• To do: Please transcribe the data that follows exactly, from its first line through the line that contains "914x512 pixels.".

• Materials provided:
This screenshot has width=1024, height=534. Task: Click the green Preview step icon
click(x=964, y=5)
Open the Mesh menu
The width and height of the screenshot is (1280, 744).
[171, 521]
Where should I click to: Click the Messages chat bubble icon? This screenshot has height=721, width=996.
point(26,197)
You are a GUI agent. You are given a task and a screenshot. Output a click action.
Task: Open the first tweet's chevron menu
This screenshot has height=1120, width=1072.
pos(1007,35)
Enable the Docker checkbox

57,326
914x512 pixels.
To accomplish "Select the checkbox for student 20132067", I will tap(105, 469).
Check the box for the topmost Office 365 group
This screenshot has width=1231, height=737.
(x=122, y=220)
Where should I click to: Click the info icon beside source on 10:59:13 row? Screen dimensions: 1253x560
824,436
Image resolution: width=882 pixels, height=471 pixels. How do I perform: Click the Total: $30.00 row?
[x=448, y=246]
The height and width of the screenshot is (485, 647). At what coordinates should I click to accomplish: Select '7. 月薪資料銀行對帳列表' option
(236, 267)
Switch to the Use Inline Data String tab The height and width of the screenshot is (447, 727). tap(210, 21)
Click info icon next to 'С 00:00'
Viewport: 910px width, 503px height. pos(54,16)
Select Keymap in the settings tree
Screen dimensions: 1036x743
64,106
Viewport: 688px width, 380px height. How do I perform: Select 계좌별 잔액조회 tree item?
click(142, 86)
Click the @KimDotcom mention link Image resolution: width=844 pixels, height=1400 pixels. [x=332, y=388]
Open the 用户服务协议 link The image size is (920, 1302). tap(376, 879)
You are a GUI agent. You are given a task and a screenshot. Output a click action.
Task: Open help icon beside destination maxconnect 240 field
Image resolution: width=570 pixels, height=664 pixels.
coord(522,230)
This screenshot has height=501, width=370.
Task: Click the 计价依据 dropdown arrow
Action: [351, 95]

• Result below:
This screenshot has width=1024, height=534. Task: Click the green Preview step icon
click(x=964, y=5)
Open the Mesh menu
The width and height of the screenshot is (1280, 744).
[171, 521]
Where should I click to: Click the Messages chat bubble icon? This screenshot has height=721, width=996.
point(26,197)
You are a GUI agent. You are given a task and a screenshot. Output a click action.
Task: Open the first tweet's chevron menu
This screenshot has height=1120, width=1072.
pos(1007,35)
Enable the Docker checkbox

57,326
914x512 pixels.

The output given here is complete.